Michael Wolff's book about Donald Trump, Fire and Fury, went on sale in book stores on Friday. It describes power struggles in the White House and paints a negative picture of the US president's mental health. But not all commentators believe the publication has the power to hurt Trump.
Publication not dangerous for Trump
Michael Wolff's book can hardly do Trump any harm politically, Jutarnji list believes:
“It consists mostly of hearsay about conflicts within the Trump administration, but you could write about that with any government. ... Will the book influence voters? Hardly. During his first year in office Trump has defined his real voter base, roughly 35 percent of Americans who despite everything still support him. Nothing bothers them when it comes to him and they will always agree with Trump that it's just fake news with which envious losers are trying to hurt him.”
Success is all that counts
The book's revelations will be irrelevant as long as the stock markets and growth statistics attest to Trump's success, the Irish Independent believes:
“Big Macs in bed or not, Trump remains on a roll. If he continues this economic success, the former real estate developer will bulldoze into the 2020 election with a massive advantage. ... So the liberal elites can pour over their copies of Fire and Fury in their plush apartments on the east coast of America while dissecting the latest revelations. They may think they only have to wait four years for Trump's antics to bring about his undoing, but as long as the booming economy continues, Trump can eat fillet of Bambi in bed and dye his hair bright pink for all his supporters care - he'll still get re-elected.”

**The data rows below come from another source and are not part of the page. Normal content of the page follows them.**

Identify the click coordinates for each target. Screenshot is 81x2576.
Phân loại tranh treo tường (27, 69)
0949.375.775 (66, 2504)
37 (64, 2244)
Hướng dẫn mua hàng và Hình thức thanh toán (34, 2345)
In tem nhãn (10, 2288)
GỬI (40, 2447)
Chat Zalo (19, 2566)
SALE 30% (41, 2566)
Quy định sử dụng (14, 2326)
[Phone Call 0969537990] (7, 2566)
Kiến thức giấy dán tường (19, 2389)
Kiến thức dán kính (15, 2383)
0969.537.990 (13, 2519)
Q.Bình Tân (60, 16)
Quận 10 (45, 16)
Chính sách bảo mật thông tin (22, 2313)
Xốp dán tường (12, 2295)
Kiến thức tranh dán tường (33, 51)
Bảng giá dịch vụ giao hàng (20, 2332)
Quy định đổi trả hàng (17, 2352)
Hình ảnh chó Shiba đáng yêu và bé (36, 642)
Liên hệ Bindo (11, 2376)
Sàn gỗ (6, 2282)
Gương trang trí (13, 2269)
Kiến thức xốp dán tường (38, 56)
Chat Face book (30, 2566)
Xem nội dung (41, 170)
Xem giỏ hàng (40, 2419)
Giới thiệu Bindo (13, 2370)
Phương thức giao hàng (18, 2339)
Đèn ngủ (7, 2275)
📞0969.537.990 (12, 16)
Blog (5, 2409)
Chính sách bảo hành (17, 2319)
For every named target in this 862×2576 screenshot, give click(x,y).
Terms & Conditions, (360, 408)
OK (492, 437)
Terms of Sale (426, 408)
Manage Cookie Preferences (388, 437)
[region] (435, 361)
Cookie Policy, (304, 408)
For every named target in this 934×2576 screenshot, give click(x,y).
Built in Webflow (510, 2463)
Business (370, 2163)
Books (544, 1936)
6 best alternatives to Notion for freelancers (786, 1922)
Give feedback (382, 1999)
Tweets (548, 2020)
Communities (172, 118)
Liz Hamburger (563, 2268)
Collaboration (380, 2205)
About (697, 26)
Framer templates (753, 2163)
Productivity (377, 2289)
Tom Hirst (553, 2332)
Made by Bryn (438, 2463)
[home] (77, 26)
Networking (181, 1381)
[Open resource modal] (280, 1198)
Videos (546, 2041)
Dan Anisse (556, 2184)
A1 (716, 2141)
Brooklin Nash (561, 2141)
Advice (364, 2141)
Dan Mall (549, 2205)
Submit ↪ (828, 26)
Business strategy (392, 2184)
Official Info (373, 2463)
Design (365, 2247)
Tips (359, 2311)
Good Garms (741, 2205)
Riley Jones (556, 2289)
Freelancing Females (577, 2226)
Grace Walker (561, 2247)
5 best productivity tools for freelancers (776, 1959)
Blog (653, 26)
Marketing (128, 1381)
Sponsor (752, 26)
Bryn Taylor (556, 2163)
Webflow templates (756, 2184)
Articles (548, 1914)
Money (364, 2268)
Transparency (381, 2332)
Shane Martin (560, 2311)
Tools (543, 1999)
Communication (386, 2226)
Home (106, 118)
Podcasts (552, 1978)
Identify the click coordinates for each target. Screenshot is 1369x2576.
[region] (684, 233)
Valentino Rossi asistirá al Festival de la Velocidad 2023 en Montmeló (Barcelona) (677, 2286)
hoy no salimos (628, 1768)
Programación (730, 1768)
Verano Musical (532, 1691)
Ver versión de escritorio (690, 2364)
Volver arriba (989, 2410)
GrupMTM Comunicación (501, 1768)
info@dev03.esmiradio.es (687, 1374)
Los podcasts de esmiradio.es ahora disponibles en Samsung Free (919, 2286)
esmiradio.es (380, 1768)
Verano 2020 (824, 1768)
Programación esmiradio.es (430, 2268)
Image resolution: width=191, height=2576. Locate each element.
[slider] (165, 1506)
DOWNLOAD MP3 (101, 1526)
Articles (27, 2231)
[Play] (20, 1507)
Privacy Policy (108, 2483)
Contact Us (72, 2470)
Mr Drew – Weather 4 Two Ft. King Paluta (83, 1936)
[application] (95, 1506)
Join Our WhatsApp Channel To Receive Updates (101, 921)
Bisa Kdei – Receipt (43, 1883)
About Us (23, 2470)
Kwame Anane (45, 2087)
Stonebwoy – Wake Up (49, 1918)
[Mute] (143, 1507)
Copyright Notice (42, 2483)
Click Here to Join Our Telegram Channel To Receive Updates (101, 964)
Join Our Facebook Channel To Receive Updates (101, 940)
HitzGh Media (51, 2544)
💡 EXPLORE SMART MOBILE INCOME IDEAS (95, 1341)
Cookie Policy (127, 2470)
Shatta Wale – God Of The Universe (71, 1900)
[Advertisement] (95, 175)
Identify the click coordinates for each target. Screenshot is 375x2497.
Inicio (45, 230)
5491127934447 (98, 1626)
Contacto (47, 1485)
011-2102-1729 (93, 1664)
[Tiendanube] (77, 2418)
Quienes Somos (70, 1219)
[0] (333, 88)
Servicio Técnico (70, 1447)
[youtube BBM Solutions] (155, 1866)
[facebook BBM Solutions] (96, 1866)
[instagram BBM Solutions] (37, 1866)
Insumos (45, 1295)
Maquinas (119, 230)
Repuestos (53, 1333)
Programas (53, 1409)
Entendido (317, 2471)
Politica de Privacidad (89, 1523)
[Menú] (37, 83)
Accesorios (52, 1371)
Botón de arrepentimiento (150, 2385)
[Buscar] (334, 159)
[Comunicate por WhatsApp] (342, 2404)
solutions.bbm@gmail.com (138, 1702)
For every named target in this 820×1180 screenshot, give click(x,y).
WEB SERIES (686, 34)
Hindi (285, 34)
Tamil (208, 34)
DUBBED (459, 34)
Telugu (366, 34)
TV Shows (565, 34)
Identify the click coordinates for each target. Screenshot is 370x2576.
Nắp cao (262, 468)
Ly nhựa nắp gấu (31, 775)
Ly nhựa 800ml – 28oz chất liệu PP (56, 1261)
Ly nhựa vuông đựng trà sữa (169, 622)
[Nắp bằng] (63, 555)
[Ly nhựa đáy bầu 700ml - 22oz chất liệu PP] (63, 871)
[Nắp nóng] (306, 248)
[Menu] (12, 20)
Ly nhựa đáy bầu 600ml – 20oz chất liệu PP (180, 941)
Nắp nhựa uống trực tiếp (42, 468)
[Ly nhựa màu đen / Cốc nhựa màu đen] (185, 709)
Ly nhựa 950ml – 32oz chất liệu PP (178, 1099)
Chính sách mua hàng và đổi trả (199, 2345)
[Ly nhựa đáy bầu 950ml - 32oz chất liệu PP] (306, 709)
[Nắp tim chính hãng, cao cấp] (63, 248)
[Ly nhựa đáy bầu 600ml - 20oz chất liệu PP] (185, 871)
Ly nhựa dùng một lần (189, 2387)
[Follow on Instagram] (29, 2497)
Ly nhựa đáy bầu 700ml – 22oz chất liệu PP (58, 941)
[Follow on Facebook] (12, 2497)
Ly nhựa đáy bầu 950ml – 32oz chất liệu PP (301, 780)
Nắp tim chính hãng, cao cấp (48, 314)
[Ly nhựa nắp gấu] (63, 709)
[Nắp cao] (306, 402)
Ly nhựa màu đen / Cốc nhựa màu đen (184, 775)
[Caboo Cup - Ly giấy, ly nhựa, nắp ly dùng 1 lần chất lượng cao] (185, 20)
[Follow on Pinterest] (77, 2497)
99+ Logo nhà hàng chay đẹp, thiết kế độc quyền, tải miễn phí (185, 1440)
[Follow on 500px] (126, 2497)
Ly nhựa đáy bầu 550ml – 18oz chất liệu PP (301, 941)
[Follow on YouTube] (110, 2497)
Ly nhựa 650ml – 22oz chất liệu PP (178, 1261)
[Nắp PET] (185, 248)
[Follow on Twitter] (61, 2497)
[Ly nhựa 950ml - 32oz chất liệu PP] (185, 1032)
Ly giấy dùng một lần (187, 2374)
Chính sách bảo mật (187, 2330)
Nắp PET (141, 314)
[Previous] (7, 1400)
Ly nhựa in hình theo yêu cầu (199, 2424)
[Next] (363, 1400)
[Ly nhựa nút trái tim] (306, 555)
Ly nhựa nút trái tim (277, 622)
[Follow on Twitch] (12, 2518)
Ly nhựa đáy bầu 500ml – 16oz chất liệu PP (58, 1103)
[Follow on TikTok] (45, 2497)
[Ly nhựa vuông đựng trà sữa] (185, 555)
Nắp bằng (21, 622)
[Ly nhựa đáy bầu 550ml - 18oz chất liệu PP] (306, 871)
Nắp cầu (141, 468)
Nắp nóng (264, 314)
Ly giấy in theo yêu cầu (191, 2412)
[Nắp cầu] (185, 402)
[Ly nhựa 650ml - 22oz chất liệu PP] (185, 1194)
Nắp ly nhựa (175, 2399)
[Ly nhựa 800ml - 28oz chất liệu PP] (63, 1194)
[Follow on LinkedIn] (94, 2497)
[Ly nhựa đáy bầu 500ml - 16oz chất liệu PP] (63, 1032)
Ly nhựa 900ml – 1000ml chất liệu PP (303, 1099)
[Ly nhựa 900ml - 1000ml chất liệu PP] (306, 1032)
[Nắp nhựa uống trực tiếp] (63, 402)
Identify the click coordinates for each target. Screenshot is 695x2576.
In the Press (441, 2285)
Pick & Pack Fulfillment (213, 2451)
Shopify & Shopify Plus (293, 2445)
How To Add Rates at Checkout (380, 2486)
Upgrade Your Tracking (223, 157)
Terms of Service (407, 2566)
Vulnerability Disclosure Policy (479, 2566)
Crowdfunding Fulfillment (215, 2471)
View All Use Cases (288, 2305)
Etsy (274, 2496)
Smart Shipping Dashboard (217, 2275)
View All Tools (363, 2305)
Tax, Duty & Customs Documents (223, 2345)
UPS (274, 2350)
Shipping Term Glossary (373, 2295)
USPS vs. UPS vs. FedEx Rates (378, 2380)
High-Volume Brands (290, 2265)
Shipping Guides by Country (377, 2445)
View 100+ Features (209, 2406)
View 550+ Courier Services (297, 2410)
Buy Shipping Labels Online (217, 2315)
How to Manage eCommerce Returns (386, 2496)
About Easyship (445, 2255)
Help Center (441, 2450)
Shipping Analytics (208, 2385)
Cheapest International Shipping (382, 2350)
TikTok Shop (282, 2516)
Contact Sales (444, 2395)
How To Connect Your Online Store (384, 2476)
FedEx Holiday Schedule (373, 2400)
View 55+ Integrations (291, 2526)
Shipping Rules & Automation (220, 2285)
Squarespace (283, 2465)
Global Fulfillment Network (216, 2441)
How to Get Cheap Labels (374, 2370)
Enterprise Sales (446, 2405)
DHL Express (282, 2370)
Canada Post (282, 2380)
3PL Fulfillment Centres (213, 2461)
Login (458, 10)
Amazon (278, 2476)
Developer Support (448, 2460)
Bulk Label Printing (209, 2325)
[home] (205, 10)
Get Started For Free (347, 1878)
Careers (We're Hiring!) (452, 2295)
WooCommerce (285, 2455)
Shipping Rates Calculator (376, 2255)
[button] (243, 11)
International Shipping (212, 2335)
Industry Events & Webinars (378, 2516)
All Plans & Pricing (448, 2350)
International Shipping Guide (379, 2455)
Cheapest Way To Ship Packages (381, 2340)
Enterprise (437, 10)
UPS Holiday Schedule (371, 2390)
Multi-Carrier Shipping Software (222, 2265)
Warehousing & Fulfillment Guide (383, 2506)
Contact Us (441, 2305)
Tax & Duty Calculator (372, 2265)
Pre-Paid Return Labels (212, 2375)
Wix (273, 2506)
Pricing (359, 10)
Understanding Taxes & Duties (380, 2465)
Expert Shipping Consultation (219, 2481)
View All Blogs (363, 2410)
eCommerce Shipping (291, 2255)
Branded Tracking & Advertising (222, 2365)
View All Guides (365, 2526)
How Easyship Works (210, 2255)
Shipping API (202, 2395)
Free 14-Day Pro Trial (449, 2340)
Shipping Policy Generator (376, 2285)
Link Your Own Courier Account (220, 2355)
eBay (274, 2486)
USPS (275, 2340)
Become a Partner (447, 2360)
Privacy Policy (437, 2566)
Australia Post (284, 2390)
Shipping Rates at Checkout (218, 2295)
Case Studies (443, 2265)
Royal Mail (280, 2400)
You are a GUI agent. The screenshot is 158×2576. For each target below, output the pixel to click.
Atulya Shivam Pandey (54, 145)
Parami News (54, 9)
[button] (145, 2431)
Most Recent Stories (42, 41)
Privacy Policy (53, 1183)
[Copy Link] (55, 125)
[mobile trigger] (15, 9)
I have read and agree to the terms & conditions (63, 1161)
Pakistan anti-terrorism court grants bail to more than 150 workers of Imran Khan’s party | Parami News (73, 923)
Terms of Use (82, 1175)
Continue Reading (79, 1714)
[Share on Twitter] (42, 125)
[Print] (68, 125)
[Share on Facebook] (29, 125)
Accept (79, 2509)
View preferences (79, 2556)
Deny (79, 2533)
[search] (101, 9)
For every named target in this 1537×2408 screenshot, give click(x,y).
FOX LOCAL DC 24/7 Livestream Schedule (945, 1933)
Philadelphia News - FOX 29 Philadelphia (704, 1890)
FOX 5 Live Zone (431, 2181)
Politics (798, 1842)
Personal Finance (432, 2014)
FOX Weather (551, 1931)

Only resignation can prevent further damage
Trump's resignation is very much on the cards in view of these latest revelations, Kaleva counters:
“If only part of the book is true it lends weight to the view that the world's biggest superpower is being ruled by an unpredictable, unstable individual with precious little knowledge of many matters that come under his area of responsibility. The good news is that so far Trump hasn't caused complete chaos in global politics. In foreign and security policy he's surrounded by people like Secretary of State Rex Tillerson and Defence Secretary James Mattis, who you could say represent the voice of reason. ... Of course the real estate billionaire could still do a lot of damage unless Russiagate or some other scandal doesn't force him to step down. But in view of the evidence available, that's entirely possible.”
White House limiting the damage
The book doesn't provide much insight, journalist Andrej Brstovšek concludes. Only one chapter features new information, he writes in Dnevnik:
“Michael Wolff's book tells us most in the section in which it reveals that the people around Donald Trump are aware of his shortcomings and trying to limit the damage they cause. ... The next three years will show whether the claim that contradicts the assumption that the US president is the most powerful person in the world is true - namely that the political tradition and the checks and balances are strong enough to survive even the most complicated resident of the White House in the long term.”